==== EXERCISE MATERIALS
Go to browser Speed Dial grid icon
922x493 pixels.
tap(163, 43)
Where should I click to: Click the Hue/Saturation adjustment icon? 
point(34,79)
========
**DIRECTIONS FOR THIS TASK**
Please set down all of the data above again, matching it exactly.

**WRITTEN ANSWER**
Go to browser Speed Dial grid icon
922x493 pixels.
tap(163, 43)
Where should I click to: Click the Hue/Saturation adjustment icon? 
point(34,79)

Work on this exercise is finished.